Laura Torres, Antolin’s mother, tearfully professed her unconditional love for her son when asked on the stand May 22 why the jury should decline to give him the death penalty.

“Wherever he goes, I will follow,” Laura Torres cried in Spanish, with a court-appointed translator relaying her testimony in English. “He’s my son. I love him. He has always been good to me.”

She added that if Garcia Torres is sentenced to life in prison, she will try to visit him and talk to him on the phone as often as she can.

Antolin Garcia Torres was convicted May 9 of murdering Sierra LaMar, who was 15 when she disappeared from her mother’s north Morgan Hill home March 16, 2012. Sierra’s remains have not been found, but prosecutors are seeking the death penalty for Garcia Torres. The only other sentencing option—to be determined by the same jury that convicted him—is life in prison without the possibility of parole.

Garcia Torres was also convicted of three 2009 attempted kidnappings in the parking lots of two Safeway stores in Morgan Hill.

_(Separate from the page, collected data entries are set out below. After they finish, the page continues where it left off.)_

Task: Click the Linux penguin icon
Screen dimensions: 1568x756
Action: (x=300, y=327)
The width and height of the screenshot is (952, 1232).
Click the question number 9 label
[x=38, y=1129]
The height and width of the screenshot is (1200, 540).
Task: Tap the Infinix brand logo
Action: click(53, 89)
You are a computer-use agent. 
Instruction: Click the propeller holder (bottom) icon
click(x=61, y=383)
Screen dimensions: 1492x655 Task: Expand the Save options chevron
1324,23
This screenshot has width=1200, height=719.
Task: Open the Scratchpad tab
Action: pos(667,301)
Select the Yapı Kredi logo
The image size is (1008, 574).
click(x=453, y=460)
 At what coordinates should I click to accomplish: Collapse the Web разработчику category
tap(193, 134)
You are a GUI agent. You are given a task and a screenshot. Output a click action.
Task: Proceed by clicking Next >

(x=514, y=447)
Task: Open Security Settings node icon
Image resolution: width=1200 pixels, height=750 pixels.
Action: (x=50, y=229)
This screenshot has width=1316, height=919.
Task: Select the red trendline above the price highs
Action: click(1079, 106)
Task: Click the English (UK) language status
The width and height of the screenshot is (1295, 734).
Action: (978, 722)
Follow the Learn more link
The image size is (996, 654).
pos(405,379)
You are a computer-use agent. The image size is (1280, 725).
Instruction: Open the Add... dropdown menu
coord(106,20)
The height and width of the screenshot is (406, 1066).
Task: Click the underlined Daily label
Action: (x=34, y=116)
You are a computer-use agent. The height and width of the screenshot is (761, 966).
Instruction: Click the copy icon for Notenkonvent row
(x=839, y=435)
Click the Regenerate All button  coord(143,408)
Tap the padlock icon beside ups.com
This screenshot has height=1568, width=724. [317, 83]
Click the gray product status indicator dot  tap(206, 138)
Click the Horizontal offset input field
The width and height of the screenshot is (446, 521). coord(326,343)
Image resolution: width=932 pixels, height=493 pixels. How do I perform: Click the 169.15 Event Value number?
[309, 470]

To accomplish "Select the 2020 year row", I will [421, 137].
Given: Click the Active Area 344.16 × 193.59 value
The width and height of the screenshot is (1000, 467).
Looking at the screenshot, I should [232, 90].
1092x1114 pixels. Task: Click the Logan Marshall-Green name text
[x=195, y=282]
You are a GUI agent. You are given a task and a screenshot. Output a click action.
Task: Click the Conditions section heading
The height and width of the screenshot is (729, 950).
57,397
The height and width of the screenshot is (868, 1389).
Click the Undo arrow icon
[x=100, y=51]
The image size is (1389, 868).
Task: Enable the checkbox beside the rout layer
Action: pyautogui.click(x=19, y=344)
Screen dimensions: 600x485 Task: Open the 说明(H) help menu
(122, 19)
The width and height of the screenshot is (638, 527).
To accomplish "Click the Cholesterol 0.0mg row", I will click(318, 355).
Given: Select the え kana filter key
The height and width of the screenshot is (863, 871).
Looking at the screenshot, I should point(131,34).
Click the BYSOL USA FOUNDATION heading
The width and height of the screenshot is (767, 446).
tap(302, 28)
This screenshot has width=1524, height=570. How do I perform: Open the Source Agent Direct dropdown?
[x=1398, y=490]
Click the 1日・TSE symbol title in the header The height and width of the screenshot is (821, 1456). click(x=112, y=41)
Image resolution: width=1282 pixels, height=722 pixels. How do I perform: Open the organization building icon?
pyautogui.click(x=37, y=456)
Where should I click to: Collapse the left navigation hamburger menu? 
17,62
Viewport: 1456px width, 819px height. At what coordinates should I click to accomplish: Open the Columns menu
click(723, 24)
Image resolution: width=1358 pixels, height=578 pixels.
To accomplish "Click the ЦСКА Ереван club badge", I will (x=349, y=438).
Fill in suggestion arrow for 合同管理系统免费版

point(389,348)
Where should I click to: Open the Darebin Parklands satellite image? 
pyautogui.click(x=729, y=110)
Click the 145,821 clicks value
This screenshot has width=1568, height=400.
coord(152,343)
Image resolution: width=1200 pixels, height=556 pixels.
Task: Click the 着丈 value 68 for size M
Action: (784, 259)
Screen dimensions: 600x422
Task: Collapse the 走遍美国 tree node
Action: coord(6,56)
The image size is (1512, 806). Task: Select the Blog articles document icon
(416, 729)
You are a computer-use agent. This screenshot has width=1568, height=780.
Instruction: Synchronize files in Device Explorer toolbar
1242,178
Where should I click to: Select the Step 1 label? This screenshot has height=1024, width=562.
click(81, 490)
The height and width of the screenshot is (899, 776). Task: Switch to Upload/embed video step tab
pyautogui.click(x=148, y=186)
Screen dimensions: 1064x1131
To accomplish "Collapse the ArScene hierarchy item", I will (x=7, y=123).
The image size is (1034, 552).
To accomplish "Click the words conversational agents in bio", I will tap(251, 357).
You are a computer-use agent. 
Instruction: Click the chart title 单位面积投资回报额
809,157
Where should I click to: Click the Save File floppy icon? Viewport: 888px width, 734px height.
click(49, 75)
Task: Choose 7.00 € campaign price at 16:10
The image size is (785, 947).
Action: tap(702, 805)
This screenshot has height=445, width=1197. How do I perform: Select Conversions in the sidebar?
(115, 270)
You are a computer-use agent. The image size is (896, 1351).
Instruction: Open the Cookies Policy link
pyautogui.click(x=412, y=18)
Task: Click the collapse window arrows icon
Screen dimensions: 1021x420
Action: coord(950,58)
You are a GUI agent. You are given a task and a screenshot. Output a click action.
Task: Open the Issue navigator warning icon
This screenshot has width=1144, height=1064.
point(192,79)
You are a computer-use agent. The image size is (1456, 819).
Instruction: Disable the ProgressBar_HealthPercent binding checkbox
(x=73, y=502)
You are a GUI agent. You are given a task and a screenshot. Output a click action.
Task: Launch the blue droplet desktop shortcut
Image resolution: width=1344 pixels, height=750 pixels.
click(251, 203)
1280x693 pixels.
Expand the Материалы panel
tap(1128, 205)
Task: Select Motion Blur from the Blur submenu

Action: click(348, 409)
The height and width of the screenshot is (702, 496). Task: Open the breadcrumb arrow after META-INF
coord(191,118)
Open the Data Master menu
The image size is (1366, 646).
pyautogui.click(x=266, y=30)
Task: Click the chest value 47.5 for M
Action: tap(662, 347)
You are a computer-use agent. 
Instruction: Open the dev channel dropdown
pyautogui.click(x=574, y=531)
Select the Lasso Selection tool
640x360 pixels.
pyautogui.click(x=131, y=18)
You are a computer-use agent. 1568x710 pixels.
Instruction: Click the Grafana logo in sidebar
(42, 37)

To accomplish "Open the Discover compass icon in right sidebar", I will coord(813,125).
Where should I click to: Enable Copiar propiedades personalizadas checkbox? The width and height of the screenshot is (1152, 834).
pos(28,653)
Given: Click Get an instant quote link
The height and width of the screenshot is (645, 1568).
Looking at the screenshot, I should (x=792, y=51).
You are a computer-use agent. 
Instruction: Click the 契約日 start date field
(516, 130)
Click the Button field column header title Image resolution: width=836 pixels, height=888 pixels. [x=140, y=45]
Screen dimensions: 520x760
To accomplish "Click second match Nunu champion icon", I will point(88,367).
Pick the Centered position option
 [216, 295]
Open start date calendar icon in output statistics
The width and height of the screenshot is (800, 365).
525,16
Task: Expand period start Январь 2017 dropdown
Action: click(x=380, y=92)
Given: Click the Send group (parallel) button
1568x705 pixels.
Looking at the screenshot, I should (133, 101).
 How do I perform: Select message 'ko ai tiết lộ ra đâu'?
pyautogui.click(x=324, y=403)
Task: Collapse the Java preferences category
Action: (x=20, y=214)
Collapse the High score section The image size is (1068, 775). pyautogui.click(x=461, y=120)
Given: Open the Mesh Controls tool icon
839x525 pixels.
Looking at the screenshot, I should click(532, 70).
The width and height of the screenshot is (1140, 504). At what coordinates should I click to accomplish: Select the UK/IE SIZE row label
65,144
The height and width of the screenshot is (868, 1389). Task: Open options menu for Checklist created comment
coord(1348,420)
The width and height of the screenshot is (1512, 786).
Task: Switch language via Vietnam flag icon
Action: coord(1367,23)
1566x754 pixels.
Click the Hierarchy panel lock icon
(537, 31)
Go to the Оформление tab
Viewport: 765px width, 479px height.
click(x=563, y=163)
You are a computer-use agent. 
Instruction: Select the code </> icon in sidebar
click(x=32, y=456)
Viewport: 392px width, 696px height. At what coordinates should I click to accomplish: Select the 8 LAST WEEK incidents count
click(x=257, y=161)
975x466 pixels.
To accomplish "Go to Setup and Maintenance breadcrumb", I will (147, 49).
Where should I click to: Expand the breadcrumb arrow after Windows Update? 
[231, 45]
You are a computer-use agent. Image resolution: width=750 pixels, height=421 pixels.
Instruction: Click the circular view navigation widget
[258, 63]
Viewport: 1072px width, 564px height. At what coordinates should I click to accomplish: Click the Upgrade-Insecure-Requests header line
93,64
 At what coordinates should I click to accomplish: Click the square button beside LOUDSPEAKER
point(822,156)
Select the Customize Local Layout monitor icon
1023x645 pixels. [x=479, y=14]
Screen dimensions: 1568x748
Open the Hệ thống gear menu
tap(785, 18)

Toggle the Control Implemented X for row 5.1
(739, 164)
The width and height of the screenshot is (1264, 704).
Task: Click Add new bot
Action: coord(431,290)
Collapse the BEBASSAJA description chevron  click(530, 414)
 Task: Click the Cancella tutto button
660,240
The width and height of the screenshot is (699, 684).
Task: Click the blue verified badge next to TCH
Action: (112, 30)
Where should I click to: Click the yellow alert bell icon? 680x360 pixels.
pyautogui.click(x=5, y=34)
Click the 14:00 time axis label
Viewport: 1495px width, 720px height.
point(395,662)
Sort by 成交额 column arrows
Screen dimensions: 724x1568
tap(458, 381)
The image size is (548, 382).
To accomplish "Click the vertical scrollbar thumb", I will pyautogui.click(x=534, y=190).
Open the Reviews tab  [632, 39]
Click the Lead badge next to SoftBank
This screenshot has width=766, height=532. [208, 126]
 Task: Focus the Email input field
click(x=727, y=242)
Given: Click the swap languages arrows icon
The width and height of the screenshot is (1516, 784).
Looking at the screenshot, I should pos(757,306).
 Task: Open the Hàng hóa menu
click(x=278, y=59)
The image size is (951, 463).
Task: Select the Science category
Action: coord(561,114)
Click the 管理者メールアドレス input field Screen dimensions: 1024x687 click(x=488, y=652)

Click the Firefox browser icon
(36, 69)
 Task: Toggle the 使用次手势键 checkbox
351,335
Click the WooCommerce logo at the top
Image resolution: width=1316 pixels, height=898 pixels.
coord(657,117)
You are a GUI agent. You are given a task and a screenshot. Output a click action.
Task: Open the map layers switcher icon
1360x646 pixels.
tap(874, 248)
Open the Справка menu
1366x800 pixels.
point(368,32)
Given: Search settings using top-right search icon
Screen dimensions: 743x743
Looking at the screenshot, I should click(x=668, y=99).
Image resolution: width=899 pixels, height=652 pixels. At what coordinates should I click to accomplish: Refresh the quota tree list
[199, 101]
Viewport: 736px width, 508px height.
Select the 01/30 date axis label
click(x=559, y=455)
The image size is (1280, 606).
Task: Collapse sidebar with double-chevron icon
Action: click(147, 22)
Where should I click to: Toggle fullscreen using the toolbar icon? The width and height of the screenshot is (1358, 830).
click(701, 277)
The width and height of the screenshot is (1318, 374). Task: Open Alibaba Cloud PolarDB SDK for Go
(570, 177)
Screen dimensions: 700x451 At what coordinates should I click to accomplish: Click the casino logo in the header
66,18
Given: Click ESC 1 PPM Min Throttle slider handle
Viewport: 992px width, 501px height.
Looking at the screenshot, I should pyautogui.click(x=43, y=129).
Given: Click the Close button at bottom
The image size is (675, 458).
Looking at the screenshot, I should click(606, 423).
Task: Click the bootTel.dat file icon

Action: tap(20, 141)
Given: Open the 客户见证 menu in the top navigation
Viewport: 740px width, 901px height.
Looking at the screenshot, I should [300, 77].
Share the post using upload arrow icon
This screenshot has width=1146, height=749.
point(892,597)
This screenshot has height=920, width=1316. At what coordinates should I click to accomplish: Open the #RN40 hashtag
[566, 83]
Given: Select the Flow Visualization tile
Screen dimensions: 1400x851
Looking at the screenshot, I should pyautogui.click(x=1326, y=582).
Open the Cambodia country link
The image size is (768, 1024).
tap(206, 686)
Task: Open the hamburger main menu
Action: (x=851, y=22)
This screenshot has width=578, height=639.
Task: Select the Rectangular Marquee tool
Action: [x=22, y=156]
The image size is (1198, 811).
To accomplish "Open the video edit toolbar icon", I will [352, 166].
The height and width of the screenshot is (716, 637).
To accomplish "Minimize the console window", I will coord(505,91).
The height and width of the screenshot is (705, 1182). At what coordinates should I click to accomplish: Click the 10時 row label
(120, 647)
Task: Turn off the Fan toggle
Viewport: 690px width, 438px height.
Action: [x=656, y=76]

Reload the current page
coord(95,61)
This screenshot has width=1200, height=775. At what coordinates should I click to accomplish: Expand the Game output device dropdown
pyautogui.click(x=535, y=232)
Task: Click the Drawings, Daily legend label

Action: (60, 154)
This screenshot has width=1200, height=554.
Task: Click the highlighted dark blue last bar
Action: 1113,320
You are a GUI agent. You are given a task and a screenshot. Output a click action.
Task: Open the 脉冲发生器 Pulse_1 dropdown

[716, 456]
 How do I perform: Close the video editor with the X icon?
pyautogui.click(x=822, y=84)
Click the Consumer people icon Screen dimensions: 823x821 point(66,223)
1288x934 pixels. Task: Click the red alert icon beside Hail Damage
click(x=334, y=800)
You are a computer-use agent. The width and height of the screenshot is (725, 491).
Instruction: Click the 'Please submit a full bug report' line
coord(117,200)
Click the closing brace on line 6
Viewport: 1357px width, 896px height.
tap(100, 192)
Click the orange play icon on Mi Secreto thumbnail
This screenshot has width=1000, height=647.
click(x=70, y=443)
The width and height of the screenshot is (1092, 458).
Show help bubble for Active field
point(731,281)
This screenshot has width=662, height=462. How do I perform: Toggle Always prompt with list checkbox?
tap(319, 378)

He was convicted following a three-month trial at the Hall of Justice in San Jose.

Laura Torres testified May 22 about the family’s history of tragedy and hardships, which started before she moved to California from Mexico, where her second child died shortly after birth. The family, including Laura’s husband and Antolin’s father Genaro Garcia Fernandez, moved into a shack on a strawberry field in San Martin when they first moved to the states.

She described the dilapidated, cramped conditions of the home, which had no heating or insulation in the walls, and only two mattresses for four people to sleep on. The next house they moved to, also in San Martin, had a leaky roof, and Laura Torres demonstrated how the family stayed dry when it rained by patching the holes with plastic garbage bags.

Both parents picked strawberries for a living while Laura Torres was pregnant with Antolin, and the family was exposed to unknown chemicals sprayed regularly on the crops. Defense attorney Brian Matthews presumed these chemicals to be pesticides.

Matthews also asked Laura Torres if Antolin, his parents and siblings drank, bathed in and cooked with the tap water at the various homes in San Martin and Morgan Hill the children grew up in. The mother said they did.

The family consumed the tap water long before a massive perchlorate plume in the South County groundwater basin, which had been leaching from a Morgan Hill road flares plant for 40 years, was detected in 2003. Antolin was born in 1991. He had four siblings—two older and two younger.

Laura Torres later worked at least two jobs while attending school, while Fernandez was often drunk and in jail. Fernandez was abusive toward Laura Torres when he was drinking, she testified. He hit her multiple times when she was pregnant with Antolin.

She recalled one of these incidents May 22: “I asked him to give me a massage. He started to, but he hit me with a closed fist right here,” she said as she pointed to her chin.

Fernandez even threatened to kill the whole family at one time. He once tried to burn the family vehicle. The mother once fled for several weeks with the children to Napa Valley, to stay with Fernandez’ family.

Fernandez is now in prison on 17 counts of sexual abuse related to his molestation of a female relative while Antolin was growing up.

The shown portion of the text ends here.